Basically, do what YOU want, and DON'T get a job in an area you hate!

Specializes in ER, Hospice, CCU, PCU.

KRVRN hit the nail on the head.

When you make your choice make sure it is somewhere that has a good orientation and preceptorship.:)

Specializes in ER, PACU, OR.

Ditto!!!!!!!!:)

Double ditto!

I went against much advice and went from school straight into home care. It was a great decision. The pay is lower than in the hospital, but I learned so much and have enjoyed the autonomy.

One note of caution tho... in any new job, be sure you have a good orientation and preceptorship. I was blessed with a mentor who managed to be DEMANDING and encouraging at the same time. I've blessed her every day since leaving that position since the things she taught me have been key to my success in the past 5 years. Good luck and follow your heart. ;)

Specializes in ORTHOPAEDICS-CERTIFIED SINCE 89.

Double, triple ditto....BUT I would encourage you try Ortho/postop. trauma.

Ortho in particular is a nice easement into nursing. My FAVORITE part is they almost NEVER CODE!! We had dustbunnies under our cart at times.

About a third would be your regular folks in for elective joint replacement. They have all the usual medical stuff other people that age hav, so you get the blood sugars etc. With the trauma patients you get surgery, observation, LOTS of dressings, cutting edge procedures....this is iin a trauma center I mean.

I REALLY wouldn't suggest a "unit-ICU CCU" just yet. Dip your toes into the water carefully and don't get in over your head.

Try ORTHO......

P_RN , ONC (Ortho nurse certified) :D

Specializes in NICU.

P_RN made a good point about the ortho/elective joint replacement thing. As I remember from school, the pts frequently have the same old adult problems (DM, HTN, etc.), but they're basically in good health at that particular time. Your pt was well for the most part. PP was that way too. It was refreshing to take care of a pt that was basically well, just recovering from something. I remember PP was good if you really like pt teaching.

Another thought is that if you eventually would like to do L/D, try getting a job in PP...then you'll have a woman/newborn assessment background that will help you in PP.

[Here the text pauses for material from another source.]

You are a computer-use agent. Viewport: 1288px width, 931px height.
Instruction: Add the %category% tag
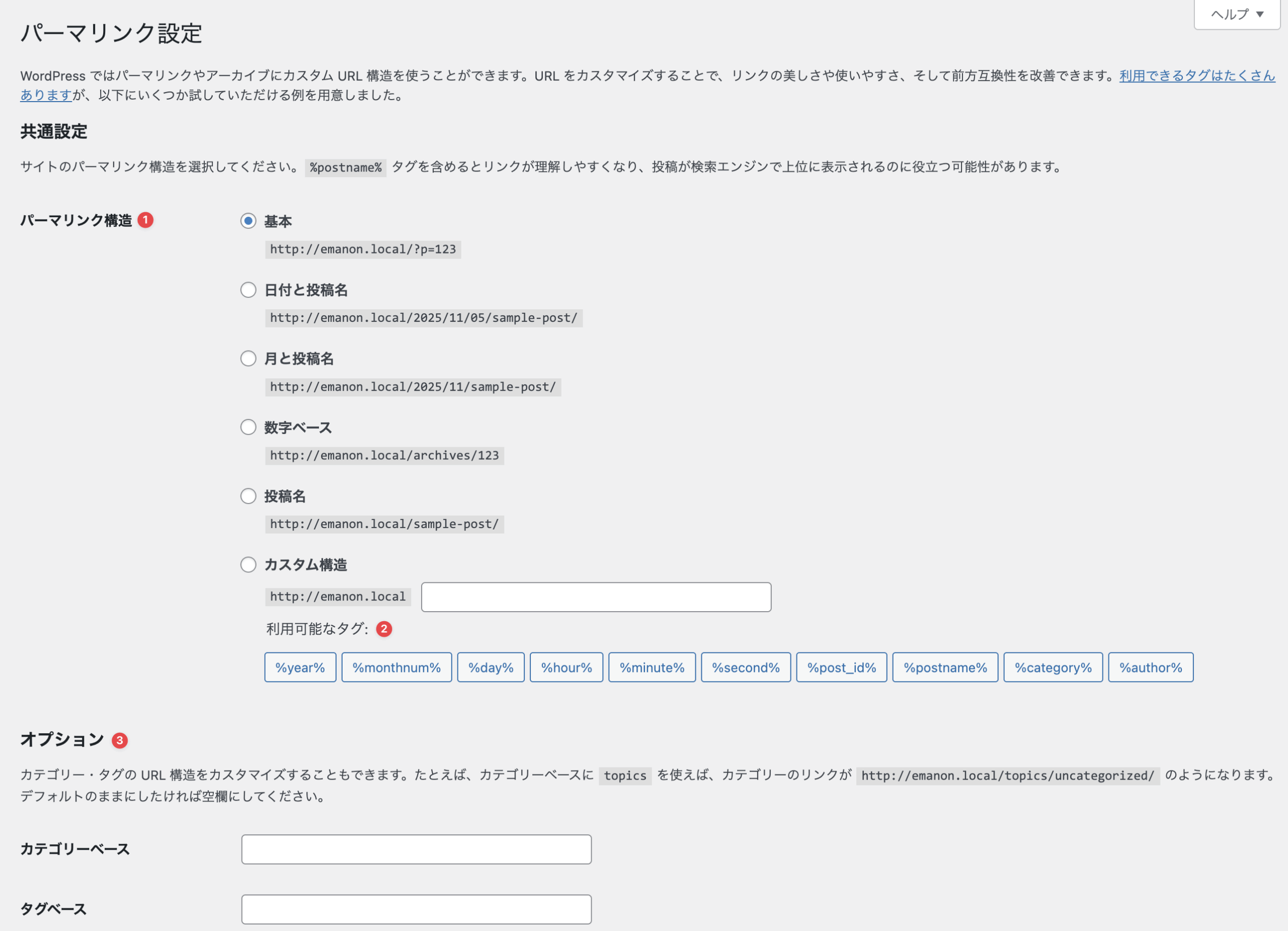click(x=1053, y=667)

Let us know your decision. :-)

I ditto everything except the LTC. Long Term Care can trap you! Most hopsitals would pick a new grad over an LTC nurse.

It's not impossible to change but it can make things tougher.

No offense to anyone!:)

Altruism is great but does not pay the bills. I would consider 2 things. What is my heart's desire, and then then the practicality - what is in demand. M/S is not high demand. L&D is, mother baby, etc. or OR. ICU is also pretty high demand. You don't need to go to M/S just for the experience. If you want to become an expert in NICU why wast time in geriatrics. The more proficient you become in your area of expertise, i.e. certifications. hours of exp. the more marketable you make yourself. Think of your own goals and needs ahead of all else. We are not Mother Theresa. ;)

I'm a 4mths new RN and I have had people say do med-surg first and others say if you are interested in a specialty than "Go For It". I have wanted to work in the OR since day one. Money is great but so is your sanity. I say "Follow your Heart". That's what I'm doing. Since I live in Canada I don't have the luxury of starting in the OR without training so I have enrolled into an OR course and plan on being in the OR next fall!!!!!

Do what is right for you!!!! Lisa

Specializes in ER.

Once you go into a specialty it becomes more difficult to adapt to a new specialty if you decide to change a few years from now. Not impossible though- keep that in mind when you make your decision.